## Rows on where targets appear
* START *

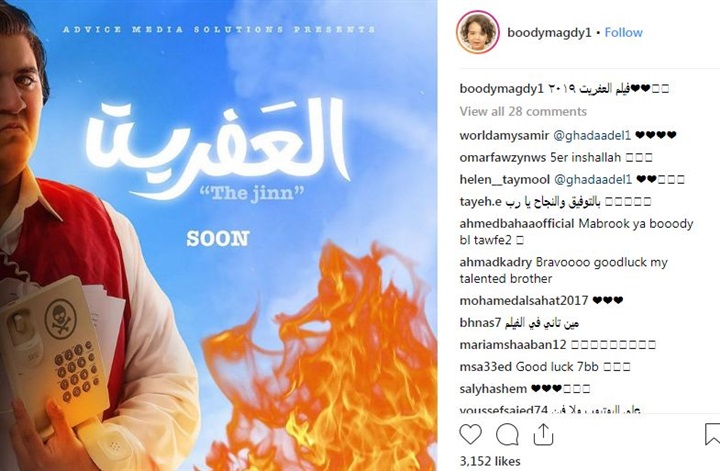
Task: Share the post with upload arrow icon
Action: click(543, 434)
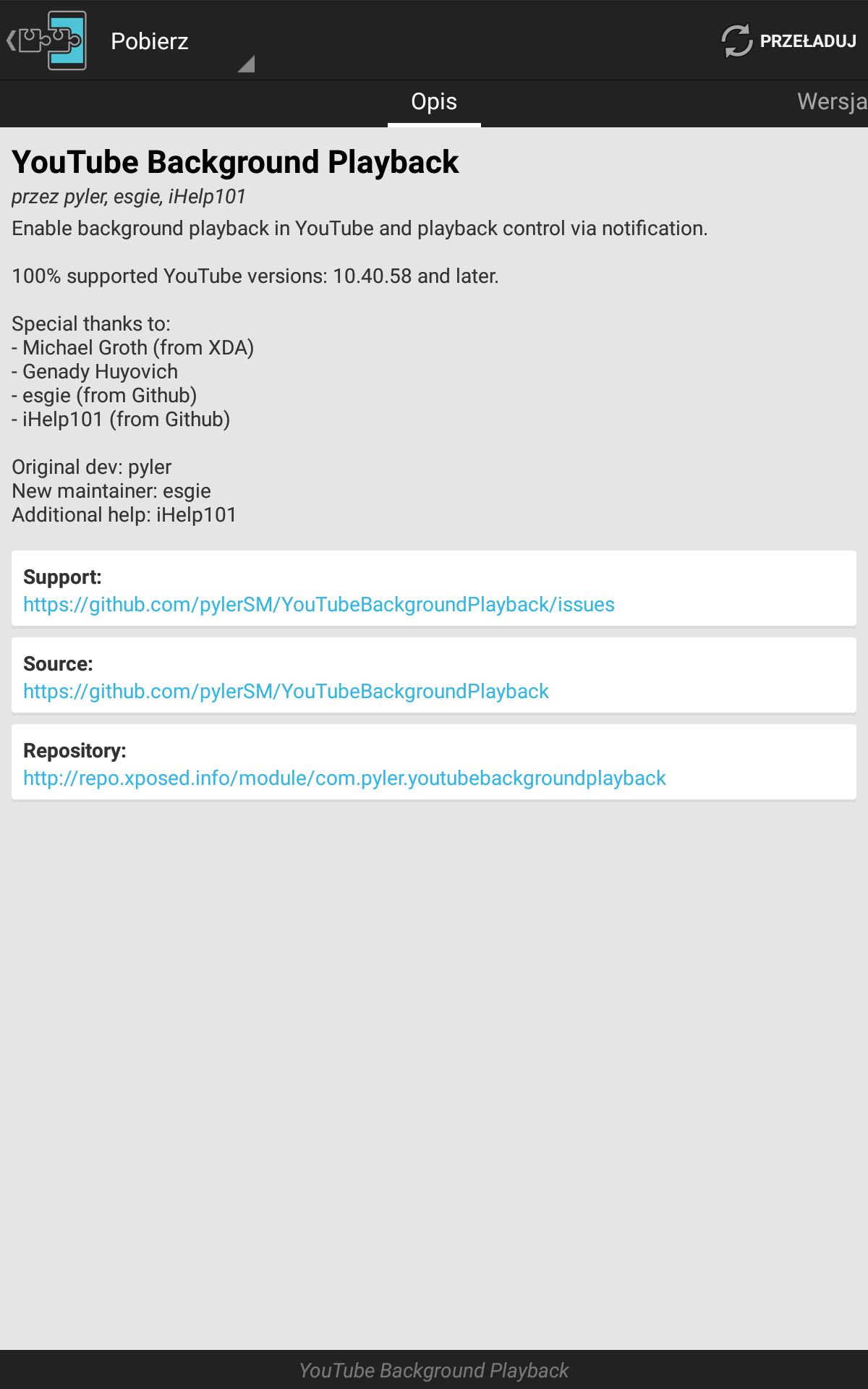Viewport: 868px width, 1389px height.
Task: Open the spinner triangle beside Pobierz
Action: pyautogui.click(x=246, y=64)
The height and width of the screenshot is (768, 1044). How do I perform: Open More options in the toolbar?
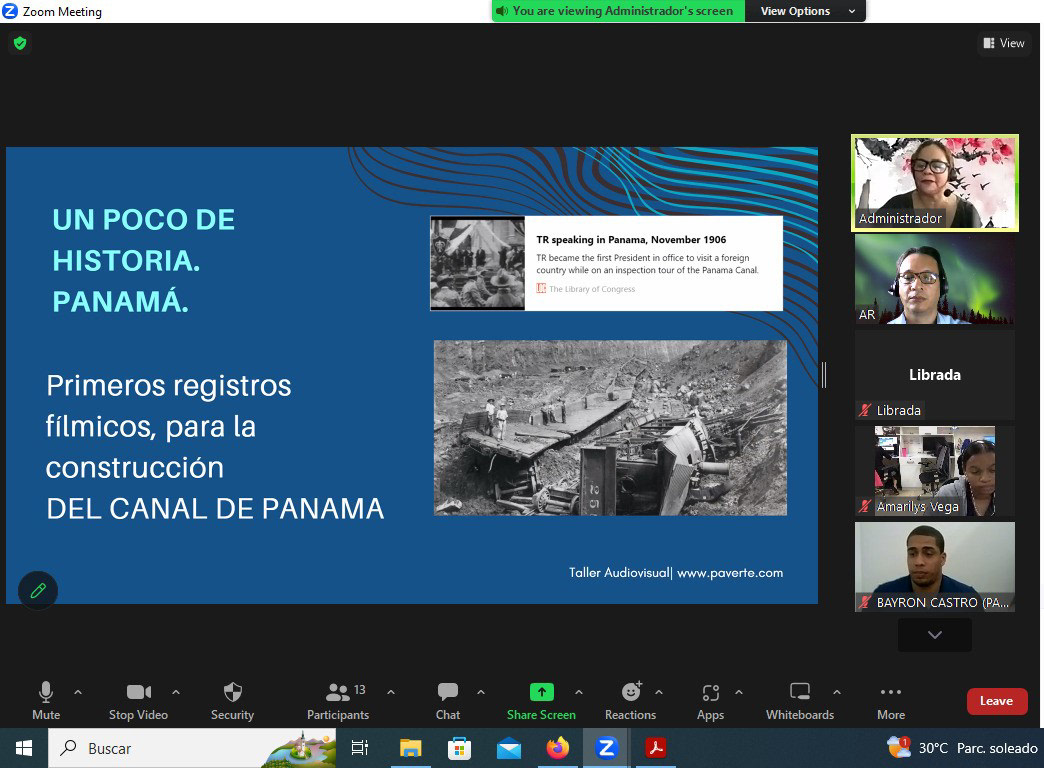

* END *

## Exercise brief
Which lines of the data contain the word "Open"? Report each of them in full, treating case as significant.

## Result of this task
Task: Open the spinner triangle beside Pobierz
The height and width of the screenshot is (768, 1044). How do I perform: Open More options in the toolbar?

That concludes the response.